# Exercise objective
Copy out all lines from the material that contain the string "Toggle".

-- Stored data follows --

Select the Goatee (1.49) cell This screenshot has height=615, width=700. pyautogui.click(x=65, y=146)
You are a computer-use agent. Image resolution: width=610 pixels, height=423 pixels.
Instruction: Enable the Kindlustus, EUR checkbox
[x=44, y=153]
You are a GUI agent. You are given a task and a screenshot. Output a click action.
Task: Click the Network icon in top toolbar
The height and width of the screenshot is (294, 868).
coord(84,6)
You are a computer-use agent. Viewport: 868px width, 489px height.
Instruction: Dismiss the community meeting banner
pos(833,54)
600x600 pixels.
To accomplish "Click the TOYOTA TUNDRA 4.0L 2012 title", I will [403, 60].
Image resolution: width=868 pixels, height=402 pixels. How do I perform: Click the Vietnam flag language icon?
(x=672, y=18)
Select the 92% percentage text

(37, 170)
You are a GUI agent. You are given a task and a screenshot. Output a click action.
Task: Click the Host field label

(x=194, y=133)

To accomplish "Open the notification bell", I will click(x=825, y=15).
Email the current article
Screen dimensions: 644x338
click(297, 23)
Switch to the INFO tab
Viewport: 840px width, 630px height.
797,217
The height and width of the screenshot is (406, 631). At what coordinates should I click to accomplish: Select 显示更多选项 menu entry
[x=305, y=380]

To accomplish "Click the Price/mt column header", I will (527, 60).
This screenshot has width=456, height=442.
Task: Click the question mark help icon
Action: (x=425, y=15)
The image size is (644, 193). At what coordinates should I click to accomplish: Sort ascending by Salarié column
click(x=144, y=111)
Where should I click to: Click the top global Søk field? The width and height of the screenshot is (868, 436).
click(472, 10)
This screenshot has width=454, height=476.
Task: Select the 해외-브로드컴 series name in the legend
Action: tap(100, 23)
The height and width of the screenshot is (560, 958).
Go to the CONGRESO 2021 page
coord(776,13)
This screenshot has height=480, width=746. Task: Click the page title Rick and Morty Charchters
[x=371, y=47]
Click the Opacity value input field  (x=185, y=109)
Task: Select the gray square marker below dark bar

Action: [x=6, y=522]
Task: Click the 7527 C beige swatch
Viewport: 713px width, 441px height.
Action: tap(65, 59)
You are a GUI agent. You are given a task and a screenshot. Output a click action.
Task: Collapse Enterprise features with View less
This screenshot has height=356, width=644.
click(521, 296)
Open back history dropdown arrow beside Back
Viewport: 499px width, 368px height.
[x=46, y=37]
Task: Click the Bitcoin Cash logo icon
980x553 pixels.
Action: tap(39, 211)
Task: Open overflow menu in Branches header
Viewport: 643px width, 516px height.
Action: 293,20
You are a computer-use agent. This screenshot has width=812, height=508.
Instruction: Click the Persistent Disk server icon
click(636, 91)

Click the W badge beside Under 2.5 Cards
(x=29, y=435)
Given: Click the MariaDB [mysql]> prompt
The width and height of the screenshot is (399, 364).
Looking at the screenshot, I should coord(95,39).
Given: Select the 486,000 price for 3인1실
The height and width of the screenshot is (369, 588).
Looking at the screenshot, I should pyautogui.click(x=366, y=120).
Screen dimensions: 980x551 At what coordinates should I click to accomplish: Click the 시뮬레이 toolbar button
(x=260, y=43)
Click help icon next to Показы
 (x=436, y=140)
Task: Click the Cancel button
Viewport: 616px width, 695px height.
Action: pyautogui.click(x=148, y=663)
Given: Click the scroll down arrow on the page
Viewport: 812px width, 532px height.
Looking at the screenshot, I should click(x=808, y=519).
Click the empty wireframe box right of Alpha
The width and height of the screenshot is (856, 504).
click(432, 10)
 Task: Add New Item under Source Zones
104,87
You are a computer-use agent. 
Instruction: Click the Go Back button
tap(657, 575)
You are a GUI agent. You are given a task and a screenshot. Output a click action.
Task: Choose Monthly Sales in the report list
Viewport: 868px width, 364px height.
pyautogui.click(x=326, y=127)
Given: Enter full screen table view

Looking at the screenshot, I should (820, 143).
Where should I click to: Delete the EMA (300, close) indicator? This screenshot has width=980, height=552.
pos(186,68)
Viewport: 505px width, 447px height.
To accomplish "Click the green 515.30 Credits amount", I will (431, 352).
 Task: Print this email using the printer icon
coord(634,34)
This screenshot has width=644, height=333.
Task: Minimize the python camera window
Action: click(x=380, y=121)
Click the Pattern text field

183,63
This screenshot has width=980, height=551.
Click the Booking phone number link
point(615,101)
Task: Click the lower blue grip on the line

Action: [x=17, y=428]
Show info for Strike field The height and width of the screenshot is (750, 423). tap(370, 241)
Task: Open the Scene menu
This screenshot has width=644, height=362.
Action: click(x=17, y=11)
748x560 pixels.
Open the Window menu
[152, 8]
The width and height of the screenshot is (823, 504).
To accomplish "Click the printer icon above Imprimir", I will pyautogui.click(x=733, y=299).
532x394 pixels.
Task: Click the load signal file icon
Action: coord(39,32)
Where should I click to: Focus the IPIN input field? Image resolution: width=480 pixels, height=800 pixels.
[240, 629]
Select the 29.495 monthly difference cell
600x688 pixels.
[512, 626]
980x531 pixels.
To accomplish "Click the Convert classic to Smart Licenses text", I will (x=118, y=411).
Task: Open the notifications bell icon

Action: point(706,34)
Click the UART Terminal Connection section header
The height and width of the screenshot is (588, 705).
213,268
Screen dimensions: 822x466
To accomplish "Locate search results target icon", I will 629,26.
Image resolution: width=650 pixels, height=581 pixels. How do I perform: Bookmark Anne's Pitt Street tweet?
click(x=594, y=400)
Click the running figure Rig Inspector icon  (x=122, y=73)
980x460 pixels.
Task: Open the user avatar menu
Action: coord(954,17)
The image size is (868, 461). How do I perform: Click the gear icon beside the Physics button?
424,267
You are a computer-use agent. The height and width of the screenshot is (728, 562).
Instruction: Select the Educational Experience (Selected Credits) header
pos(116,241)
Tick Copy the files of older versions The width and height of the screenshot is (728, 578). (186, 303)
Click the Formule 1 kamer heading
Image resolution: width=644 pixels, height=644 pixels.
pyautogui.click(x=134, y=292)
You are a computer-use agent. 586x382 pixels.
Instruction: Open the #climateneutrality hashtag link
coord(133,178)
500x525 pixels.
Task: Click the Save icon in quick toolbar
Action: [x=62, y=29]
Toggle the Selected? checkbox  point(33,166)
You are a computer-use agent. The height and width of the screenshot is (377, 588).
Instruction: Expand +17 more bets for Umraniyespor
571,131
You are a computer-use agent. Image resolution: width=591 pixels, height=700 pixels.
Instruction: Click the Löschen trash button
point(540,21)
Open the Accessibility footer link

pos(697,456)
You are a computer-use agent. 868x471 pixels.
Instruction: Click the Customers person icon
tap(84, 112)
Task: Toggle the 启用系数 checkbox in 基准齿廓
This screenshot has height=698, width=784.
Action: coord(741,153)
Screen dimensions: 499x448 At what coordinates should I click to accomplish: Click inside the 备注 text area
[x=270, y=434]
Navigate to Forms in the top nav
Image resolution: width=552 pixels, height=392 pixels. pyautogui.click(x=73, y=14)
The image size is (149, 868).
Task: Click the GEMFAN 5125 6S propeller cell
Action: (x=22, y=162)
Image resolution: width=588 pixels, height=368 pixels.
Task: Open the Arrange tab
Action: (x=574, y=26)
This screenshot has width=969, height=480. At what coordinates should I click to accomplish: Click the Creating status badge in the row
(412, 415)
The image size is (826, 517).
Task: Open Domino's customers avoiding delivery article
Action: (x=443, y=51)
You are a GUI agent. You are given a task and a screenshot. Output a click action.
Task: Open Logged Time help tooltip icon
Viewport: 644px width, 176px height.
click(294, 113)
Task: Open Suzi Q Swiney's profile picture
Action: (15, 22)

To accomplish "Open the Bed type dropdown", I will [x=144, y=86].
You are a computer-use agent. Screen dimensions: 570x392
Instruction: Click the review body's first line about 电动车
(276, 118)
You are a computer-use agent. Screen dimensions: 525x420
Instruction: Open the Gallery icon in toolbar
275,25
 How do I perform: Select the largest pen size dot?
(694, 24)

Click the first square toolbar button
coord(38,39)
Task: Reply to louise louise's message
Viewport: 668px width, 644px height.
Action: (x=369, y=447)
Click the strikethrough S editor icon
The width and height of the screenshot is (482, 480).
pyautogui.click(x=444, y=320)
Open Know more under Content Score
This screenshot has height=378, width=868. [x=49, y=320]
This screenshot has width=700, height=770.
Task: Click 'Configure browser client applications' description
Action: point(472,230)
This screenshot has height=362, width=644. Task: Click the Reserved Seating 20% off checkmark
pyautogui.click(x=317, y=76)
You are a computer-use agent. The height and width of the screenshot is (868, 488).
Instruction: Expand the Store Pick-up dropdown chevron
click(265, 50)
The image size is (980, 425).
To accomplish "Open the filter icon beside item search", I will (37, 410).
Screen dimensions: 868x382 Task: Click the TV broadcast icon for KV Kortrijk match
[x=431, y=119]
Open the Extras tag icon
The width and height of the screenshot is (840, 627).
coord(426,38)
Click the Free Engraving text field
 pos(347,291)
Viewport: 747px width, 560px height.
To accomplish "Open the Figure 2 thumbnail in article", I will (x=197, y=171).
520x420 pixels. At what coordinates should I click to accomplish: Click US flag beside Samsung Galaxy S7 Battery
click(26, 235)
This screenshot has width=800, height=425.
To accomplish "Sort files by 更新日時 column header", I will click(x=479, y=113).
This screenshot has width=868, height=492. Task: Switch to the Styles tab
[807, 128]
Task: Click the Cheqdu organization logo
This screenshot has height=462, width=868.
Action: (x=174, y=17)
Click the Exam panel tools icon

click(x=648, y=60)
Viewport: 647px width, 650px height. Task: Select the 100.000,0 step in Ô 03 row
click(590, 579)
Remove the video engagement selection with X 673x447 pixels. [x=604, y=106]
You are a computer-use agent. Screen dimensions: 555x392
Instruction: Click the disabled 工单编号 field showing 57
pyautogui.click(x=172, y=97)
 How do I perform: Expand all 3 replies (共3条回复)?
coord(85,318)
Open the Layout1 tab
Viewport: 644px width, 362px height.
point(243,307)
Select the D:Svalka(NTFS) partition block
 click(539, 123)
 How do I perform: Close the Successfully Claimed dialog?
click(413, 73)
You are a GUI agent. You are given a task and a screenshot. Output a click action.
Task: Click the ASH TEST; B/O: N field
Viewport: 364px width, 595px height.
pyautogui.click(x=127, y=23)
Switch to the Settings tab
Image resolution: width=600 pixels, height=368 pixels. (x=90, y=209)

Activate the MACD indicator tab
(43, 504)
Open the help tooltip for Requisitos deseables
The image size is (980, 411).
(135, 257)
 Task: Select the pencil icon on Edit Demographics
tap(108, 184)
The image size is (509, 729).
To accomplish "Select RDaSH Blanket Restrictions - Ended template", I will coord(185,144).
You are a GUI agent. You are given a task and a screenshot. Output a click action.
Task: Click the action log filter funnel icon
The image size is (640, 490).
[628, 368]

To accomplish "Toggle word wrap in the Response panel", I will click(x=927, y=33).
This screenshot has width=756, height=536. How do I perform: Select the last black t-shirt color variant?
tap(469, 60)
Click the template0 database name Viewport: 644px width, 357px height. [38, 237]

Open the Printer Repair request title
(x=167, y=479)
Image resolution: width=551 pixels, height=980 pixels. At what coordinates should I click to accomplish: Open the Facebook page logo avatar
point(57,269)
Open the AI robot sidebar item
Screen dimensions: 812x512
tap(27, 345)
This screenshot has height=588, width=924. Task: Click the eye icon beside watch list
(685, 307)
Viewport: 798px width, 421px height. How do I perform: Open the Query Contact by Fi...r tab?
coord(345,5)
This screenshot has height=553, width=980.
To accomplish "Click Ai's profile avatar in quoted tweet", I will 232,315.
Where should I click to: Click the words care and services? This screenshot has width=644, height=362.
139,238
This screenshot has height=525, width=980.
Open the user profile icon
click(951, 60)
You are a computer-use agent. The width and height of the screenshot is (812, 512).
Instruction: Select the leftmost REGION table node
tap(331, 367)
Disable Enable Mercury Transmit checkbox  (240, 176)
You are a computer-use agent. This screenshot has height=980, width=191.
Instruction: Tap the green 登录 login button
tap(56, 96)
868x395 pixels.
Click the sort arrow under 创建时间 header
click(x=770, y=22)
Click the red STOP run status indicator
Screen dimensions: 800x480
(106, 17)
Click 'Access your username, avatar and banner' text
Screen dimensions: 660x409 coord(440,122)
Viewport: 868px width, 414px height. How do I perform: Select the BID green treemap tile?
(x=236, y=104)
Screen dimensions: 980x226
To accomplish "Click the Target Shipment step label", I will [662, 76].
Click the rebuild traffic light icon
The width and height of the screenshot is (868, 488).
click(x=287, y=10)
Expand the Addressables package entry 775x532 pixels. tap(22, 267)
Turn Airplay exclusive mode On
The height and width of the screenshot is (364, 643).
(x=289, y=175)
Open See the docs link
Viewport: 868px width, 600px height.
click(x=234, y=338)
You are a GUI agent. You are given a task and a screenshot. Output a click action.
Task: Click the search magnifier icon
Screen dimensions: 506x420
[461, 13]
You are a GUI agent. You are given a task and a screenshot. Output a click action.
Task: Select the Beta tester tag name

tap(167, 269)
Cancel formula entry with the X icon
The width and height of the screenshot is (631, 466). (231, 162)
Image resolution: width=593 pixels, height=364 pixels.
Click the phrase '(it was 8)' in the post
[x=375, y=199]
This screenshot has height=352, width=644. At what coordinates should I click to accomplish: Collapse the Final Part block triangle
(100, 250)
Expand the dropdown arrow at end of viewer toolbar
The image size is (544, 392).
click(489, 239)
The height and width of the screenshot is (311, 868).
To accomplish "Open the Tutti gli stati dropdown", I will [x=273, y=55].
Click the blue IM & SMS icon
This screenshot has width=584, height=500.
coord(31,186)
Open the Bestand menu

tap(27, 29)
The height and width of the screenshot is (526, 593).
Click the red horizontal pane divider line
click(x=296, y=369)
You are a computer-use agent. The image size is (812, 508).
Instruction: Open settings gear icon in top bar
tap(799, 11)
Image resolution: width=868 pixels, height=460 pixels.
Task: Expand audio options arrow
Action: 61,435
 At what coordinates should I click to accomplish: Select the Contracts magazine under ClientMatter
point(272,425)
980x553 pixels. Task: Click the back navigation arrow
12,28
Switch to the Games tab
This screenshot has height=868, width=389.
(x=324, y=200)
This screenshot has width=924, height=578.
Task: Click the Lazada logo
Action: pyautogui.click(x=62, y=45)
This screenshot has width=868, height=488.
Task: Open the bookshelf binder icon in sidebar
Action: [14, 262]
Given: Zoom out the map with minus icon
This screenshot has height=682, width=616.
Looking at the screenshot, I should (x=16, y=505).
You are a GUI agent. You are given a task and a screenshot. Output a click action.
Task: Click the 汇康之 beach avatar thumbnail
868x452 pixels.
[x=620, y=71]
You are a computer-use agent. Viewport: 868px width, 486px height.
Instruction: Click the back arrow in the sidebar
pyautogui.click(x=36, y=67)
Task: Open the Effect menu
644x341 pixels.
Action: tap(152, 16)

-- Stored data concluded --

# Output below
Toggle the Selected? checkbox  point(33,166)
Task: Toggle the 启用系数 checkbox in 基准齿廓
To accomplish "Toggle word wrap in the Response panel", I will click(x=927, y=33).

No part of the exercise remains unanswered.